Given \(V = \pi r^2 h\text{,}\) solve for \(h\text{.}\)
6. Ideal Gas Law.
Given \(PV = nRT\text{,}\) solve for \(P\text{.}\)
Given an equation relating two variables, solve for the indicated dependent variable. Use your resulting expression to calculate the value for that variable given the values of the indicated independent variable. Make note of any values that are not defined. Plot the corresponding points in the solution set of the equation on a graph.
7.
Given the equation \(4x + 5y = 20\text{,}\) find \(y\) for each value \(x \in \{1, 2, 3, 4, 5\}\text{.}\)
8.
Given the equation \(n p = 1000\text{,}\) find \(n\) for each value \(p \in \{10, 20, 25, 40, 50\}\text{.}\)
Graph two dependent variables representing the expressions on each side of the equation. Use the points of intersection to identify solutions to the equation. Verify that the values you identify are solutions by testing whether make the equation true.
9.
\(3x-5 = x+2\)
10.
\(\displaystyle \frac{20x}{x+4} = x+3\)
11.
\(4x^3-9x^2 = x-6\)
Additional DNA samples were run in the same electrophoresis gel as described in Example 1.3.11. Using the data and regression curve from that example, estimate the length of each sample. Indicate whether the approximation is appropriate.
12.
Estimate the length of a DNA sample that traveled 200 pixels.
13.
Estimate the length of a DNA sample that traveled 335 pixels.
14.
Estimate the length of a DNA sample that traveled 350 pixels.

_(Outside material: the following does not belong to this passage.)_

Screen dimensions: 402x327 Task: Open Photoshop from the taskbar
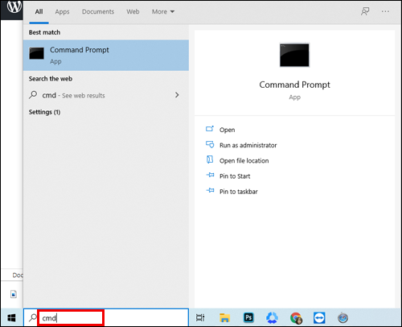(x=248, y=317)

A Voltage–Resistance–Current Relationship
A simple electric circuit has an applied voltage \(V\) (volts) and a variable load resistance \(R\) (kilohms). When the circuit is closed, current flows through the circuit, measured as the current \(I\) (amperes). When the voltage was held constant at \(V = 9\) V, the resistance and current were measured with values recorded in the table below. The following group of problems are based on these data.
\(V\) (V) | \(R\) (kΩ) | \(I\) (A) |
9.0 | 0.84 | 0.0107 |
9.0 | 1.2 | 0.0073 |
9.0 | 1.8 | 0.0050 |
9.0 | 2.7 | 0.0033 |
9.0 | 3.4 | 0.0026 |
15.
Create a scatter plot of \((R,I)\text{.}\) Would a trend line make sense for this data? Explain.
16.
Conductance \(G\) is the reciprocal of resistance, \(G=1/R\text{.}\) Create a scatter plot of \((G,I)\text{.}\) Would a trend line make sense for this data? Explain.
17.
One of the previous scatter plots should have had a meaningful trend line. State an appropriate regression equation as a model and use it to predict the current \(I\) when the resistance is \(R=2.1\) kΩ.

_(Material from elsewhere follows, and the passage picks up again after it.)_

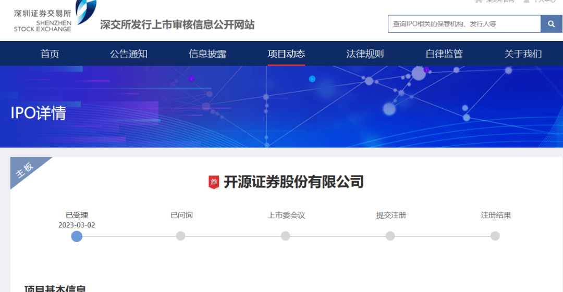Click the magnifier search button
563x292 pixels.
coord(551,24)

Population-Growth Relationships
The number of births and of deaths in a population generally depends on the size of the population. The table below gives population data for ten of the twelve highest population cities in the state of Virginia for the year 2012. The data include the population \(P\) and the total number of births \(B\) and deaths \(D\) for the year recorded for each city. The following group of exercises are based on these data.

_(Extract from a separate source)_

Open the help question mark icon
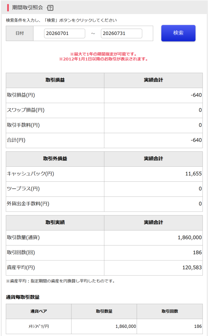The height and width of the screenshot is (336, 208). (x=50, y=8)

City | \(P\) | \(B\) | \(D\) |
Virginia Beach | 447021 | 6270 | 2828 |
Norfolk | 245782 | 3773 | 1827 |
Chesapeake | 228417 | 2805 | 1582 |
Richmond | 210309 | 2939 | 1849 |
Newport News | 180726 | 2905 | 1438 |
Alexandria | 146294 | 2763 | 686 |
Roanoke | 97469 | 1492 | 1172 |
Portsmouth | 96470 | 1534 | 980 |
Suffolk | 85181 | 1087 | 726 |
Lynchburg | 77113 | 1062 | 779 |
18.
Create a scatter plot of \((P,B)\) and find the equation of the trend line. The cities of Hampton and Harrisonburg were left off the list with populations of \(P=136836\) and \(P=50981\text{,}\) respectively. Use the trend line regression model to predict the number of births in these cities during 2012. Which calculation is an example of interpolation and which is extrapolation?
19.
Create a scatter plot of \((P,D)\) and find the equation of the trend line. Use the trend line regression model to predict the number of deaths· in Hampton and Harrisonburg during 2012. (See the previous problem for population values.) Which calculation is an example of interpolation and which is extrapolation?
Which of the calculations were examples of interpolation and which were examples of extrapolation?